MongoDB : Indexes order and query order must match? - mongodb

This question concern the internal method to manage indexes and serching Bson Documents.
When you create a multiple indexes like "index1", "index2", "index3"...the index are stored to be used during queries, but what about the order of queries and the performance resulting.
sample
index1,index2,index3----> query in the same order index1,index2,index3 (best case)
index1,index2,index3----> query in another order index2,index1,index3 (the order altered)
Many times you use nested queries including these 3 index and others items or more indexes. The order of the queries would implicate some time lost?. Must passing the queries respecting the indexes order defined or the internal architecture take care about this order search? I searching to know if i do take care about this or can make my queries in freedom manier.
Thanks.

The order of the conditions in your query does not affect whether it can use an index or no.
e.g.
typical document structure:
{
"FieldA" : "A",
"FieldB" : "B"
}
If you have an compound index on A and B :
db.MyCollection.ensureIndex({FieldA : 1, FieldB : 1})
Then both of the following queries will be able to use that index:
db.MyCollection.find({FieldA : "A", FieldB : "B"})
db.MyCollection.find({FieldB : "B", FieldA : "A"})
So the ordering of the conditions in the query do not prevent the index being used - which I think is the question you are asking.
You can easily test this out by trying the 2 queries in the shell and adding .explain() after the find.
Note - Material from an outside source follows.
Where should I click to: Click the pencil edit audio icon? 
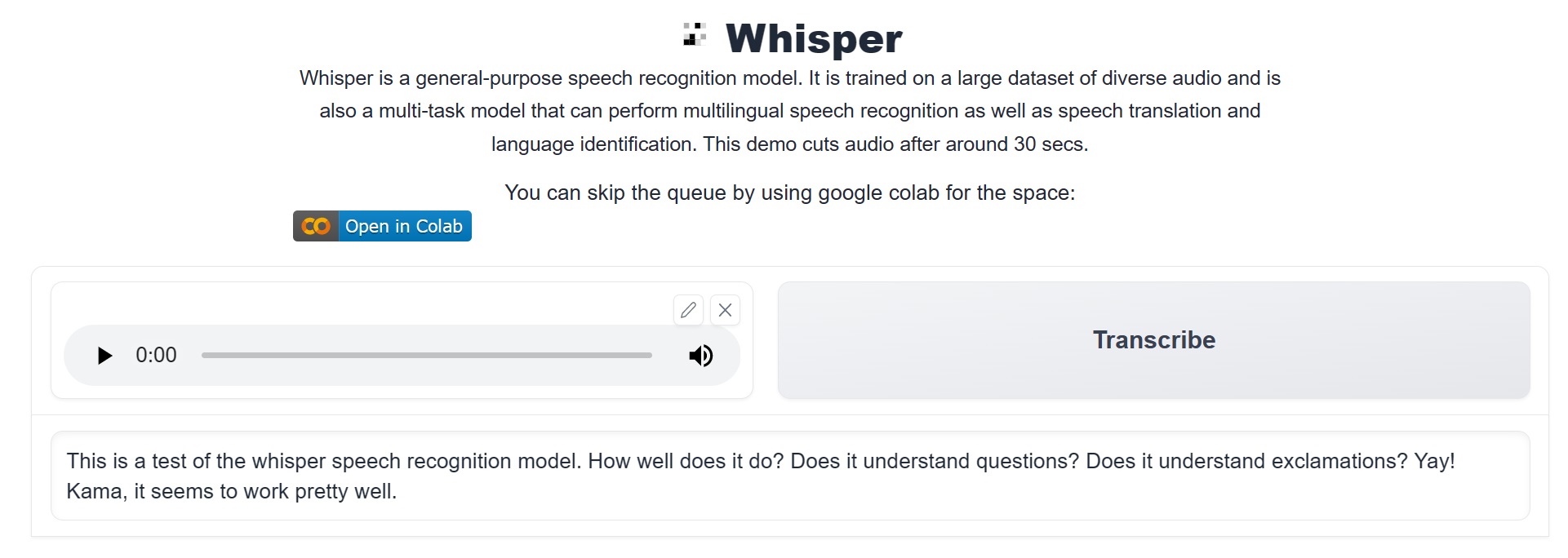688,310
I just did this to confirm, and they both showed that the compound index was used.
however, if you run the following query, this will NOT use the index as FieldA is not being queried on:
db.MyCollection.find({FieldB : "B"})
So it's the ordering of the fields in the index that defines whether it can be used by a query and not the ordering of the fields in the query itself (this was what Lucas was referring to).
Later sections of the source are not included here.